((
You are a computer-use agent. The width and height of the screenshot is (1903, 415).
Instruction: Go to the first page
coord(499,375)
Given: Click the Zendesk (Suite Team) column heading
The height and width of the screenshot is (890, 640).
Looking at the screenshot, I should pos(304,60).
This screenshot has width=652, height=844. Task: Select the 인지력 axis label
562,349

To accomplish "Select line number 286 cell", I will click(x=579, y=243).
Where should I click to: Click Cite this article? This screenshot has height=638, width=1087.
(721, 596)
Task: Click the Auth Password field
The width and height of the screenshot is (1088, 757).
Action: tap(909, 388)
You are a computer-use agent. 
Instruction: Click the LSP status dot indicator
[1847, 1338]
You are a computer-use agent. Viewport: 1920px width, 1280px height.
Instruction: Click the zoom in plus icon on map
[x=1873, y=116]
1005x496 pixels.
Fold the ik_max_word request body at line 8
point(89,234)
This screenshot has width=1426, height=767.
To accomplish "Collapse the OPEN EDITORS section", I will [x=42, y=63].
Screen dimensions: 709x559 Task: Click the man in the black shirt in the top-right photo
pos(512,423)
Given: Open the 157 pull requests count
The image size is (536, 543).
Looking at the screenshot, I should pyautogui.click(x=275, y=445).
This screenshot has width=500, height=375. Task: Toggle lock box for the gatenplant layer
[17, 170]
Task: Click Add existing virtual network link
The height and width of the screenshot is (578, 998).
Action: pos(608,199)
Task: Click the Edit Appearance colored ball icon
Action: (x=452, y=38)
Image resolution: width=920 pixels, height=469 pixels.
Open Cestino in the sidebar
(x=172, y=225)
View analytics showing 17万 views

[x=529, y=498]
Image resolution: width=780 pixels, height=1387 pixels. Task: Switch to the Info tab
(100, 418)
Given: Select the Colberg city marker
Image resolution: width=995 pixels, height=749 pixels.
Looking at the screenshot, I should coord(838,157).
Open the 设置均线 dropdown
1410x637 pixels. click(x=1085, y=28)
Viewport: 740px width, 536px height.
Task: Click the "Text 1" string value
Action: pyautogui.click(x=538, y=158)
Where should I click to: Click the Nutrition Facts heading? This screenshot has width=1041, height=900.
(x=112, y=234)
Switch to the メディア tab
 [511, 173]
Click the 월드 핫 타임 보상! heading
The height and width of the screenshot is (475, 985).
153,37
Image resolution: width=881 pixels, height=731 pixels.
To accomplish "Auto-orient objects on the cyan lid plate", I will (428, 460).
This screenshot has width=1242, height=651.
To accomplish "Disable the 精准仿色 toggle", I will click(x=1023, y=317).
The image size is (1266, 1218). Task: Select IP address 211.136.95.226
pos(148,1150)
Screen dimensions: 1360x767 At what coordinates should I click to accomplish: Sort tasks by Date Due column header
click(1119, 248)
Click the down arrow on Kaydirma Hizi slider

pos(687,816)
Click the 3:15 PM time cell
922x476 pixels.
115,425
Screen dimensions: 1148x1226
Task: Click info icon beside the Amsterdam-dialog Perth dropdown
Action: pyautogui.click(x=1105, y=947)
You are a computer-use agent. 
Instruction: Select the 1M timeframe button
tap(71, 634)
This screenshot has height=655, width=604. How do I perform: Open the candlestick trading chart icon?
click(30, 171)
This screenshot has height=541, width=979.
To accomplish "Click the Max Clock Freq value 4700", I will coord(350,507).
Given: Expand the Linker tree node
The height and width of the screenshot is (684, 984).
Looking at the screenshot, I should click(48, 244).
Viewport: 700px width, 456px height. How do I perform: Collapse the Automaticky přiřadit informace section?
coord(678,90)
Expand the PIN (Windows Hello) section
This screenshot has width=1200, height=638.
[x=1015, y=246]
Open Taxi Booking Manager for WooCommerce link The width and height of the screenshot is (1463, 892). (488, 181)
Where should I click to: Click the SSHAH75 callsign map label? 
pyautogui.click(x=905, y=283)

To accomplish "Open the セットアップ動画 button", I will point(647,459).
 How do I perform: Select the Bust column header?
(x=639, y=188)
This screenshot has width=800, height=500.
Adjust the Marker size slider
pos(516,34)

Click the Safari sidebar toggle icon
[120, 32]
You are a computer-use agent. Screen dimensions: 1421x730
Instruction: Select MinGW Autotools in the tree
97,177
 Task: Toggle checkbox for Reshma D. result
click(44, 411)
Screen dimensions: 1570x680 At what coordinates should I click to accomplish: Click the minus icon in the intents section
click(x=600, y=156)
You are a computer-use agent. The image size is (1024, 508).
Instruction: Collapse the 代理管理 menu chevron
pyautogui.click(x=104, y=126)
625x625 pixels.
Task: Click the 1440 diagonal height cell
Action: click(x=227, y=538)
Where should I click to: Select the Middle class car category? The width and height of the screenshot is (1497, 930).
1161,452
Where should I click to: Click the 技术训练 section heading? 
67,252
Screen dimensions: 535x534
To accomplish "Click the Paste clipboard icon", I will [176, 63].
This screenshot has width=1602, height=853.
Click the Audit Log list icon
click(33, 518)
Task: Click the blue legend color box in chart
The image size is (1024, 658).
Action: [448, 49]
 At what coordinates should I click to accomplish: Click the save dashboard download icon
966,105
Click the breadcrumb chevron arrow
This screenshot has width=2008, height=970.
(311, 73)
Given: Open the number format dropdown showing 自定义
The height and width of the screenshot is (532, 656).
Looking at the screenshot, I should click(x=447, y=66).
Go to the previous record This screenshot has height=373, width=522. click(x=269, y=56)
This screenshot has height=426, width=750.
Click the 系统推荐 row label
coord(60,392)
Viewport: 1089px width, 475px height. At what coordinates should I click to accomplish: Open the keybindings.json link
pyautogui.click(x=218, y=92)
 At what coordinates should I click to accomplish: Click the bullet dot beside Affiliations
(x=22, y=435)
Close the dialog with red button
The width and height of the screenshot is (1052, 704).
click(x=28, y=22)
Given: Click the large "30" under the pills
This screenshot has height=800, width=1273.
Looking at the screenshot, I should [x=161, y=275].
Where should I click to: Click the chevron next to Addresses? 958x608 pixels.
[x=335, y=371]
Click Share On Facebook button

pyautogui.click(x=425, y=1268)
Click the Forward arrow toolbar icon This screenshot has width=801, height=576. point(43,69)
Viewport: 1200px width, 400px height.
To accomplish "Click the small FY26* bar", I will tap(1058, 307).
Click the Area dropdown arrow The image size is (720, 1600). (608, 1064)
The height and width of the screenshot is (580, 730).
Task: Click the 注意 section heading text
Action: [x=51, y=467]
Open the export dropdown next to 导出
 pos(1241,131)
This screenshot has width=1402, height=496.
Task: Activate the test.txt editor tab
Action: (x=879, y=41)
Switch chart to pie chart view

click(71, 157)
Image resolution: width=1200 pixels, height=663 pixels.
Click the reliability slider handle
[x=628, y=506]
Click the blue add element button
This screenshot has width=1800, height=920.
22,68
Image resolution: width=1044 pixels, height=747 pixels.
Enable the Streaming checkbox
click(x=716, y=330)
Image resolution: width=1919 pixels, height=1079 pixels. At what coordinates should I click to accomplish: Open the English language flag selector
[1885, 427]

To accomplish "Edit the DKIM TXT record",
))
What the task asks: Could you tally how many lines of the material above include the word "record" and reply with only that count?

Written solution: 2